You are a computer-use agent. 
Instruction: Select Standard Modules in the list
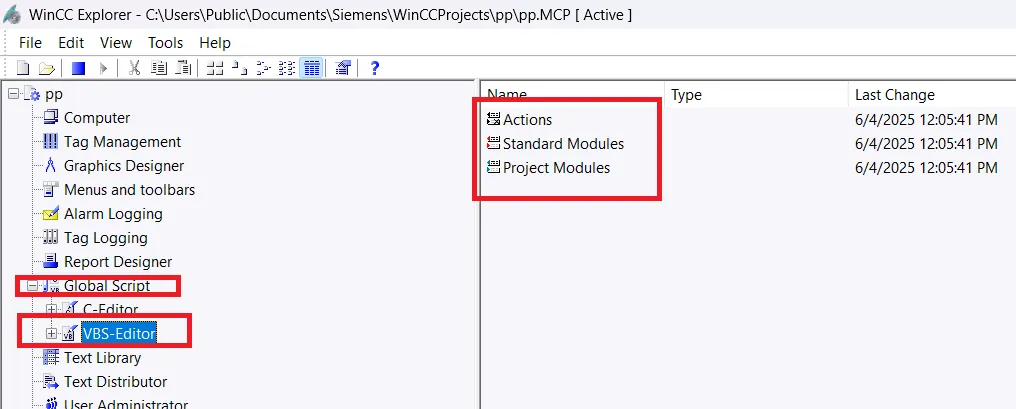point(563,144)
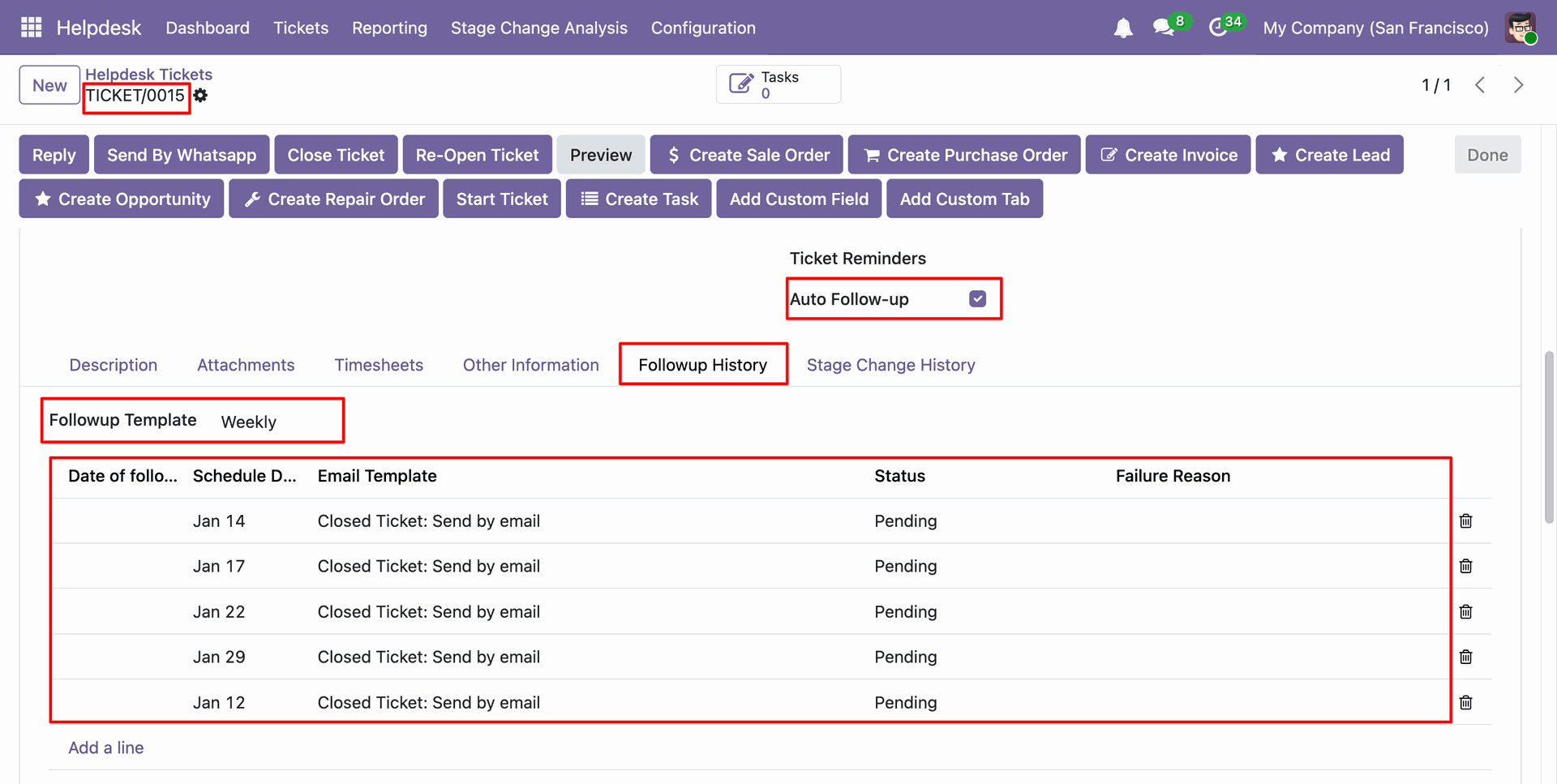The height and width of the screenshot is (784, 1557).
Task: Delete the Jan 12 followup row
Action: coord(1465,703)
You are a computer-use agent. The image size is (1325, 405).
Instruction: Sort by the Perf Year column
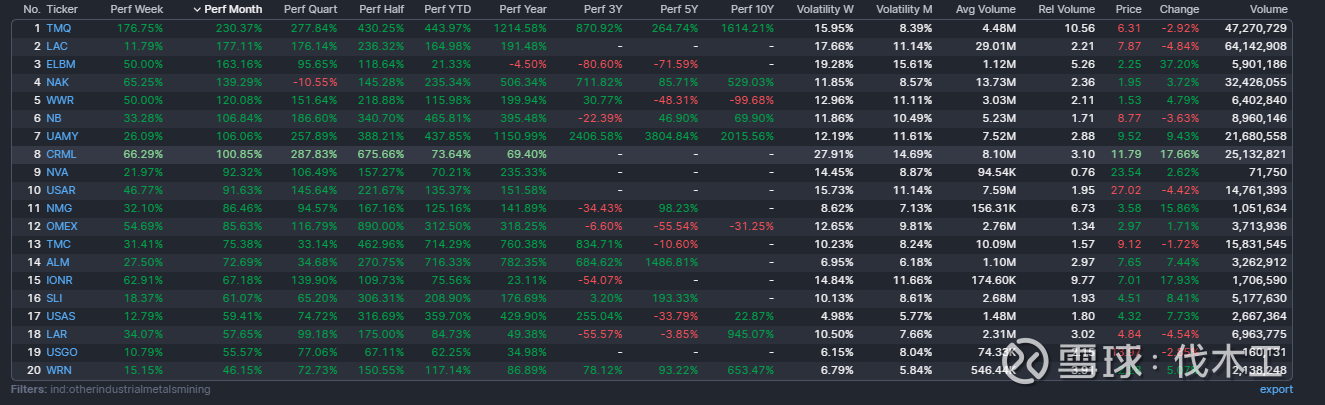[x=523, y=9]
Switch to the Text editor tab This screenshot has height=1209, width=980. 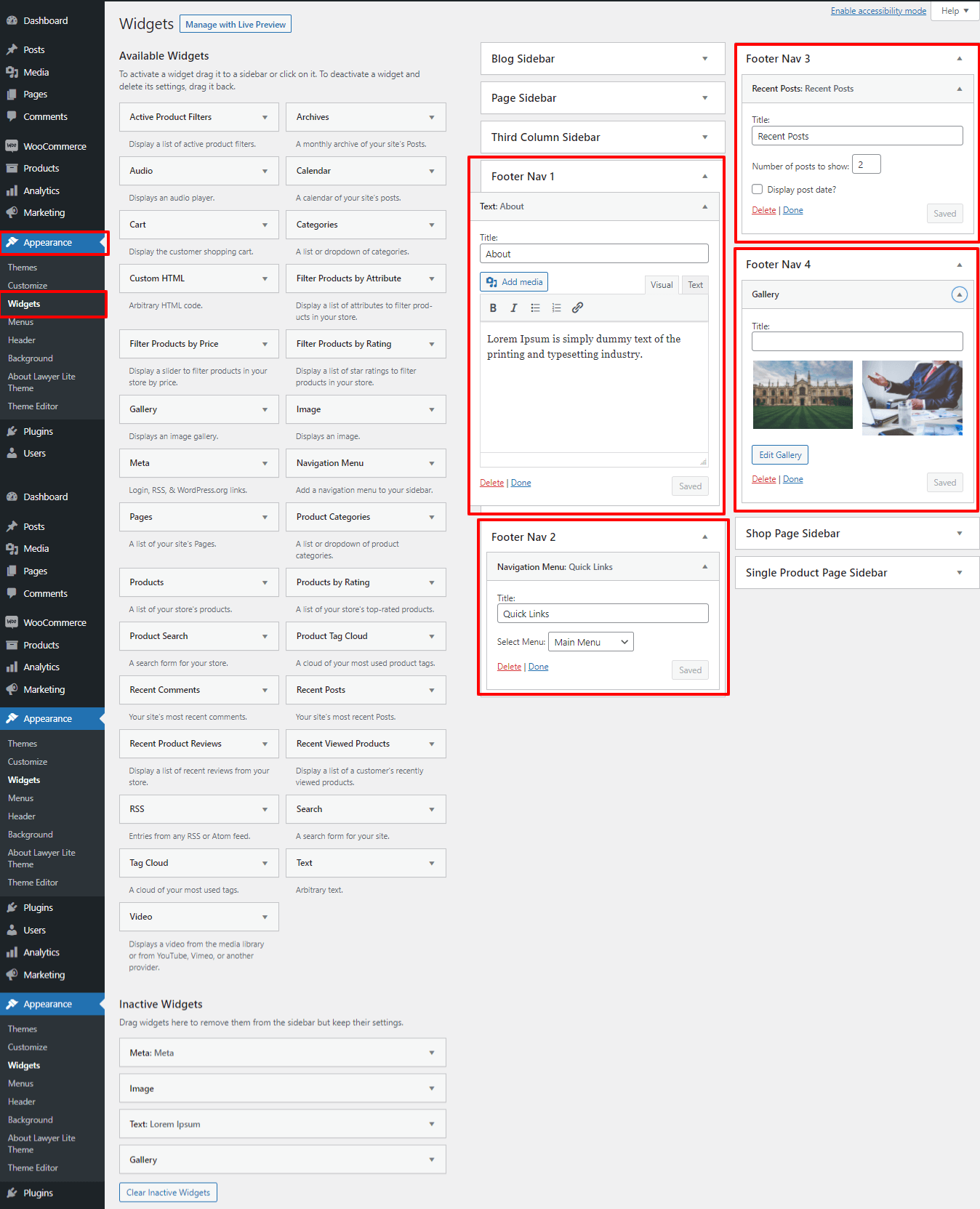(x=695, y=285)
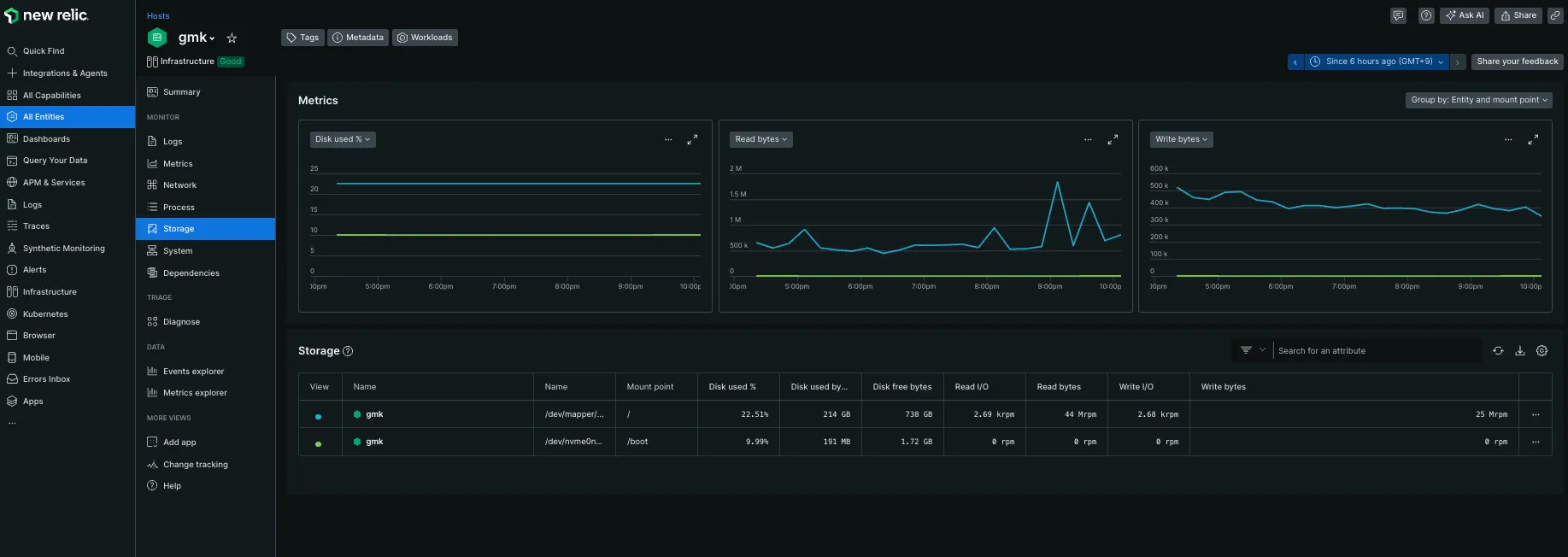Open the Storage table filter toggle
The height and width of the screenshot is (557, 1568).
pos(1252,350)
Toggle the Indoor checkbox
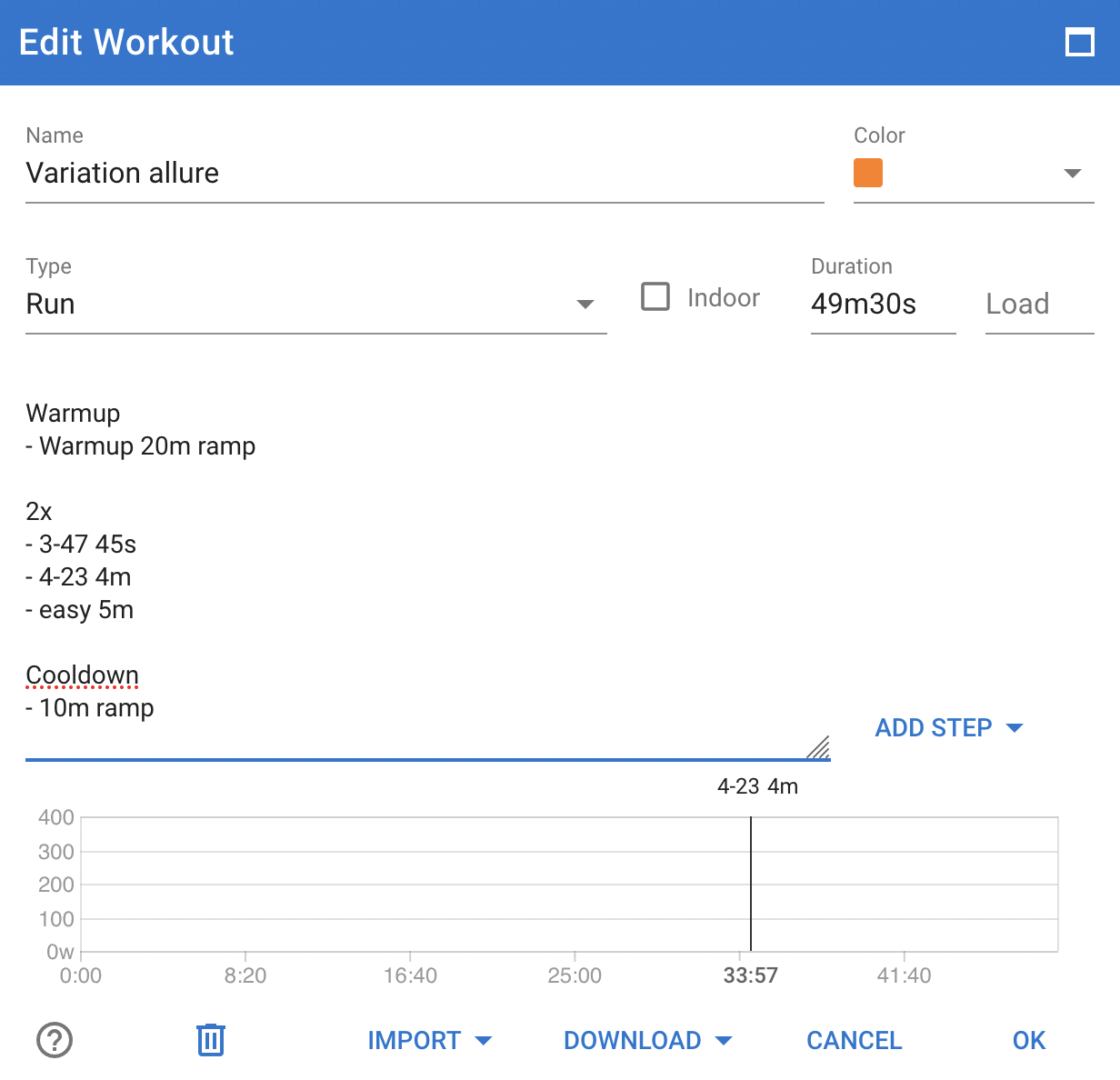1120x1080 pixels. (x=655, y=297)
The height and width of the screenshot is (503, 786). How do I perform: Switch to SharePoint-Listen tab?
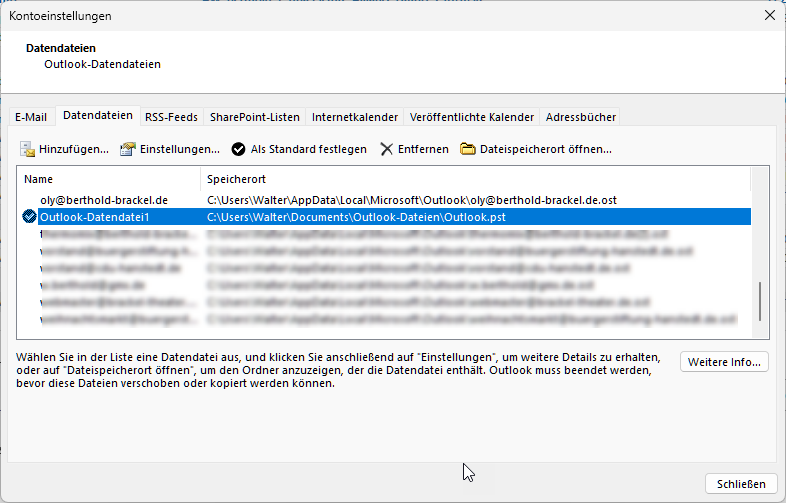pos(254,117)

***

● Exercise brief:
From the records above, show each line that contains the word "computer".

● Answer box:
You are a computer-use agent. 
You are a computer-use agent. The image size is (1325, 405).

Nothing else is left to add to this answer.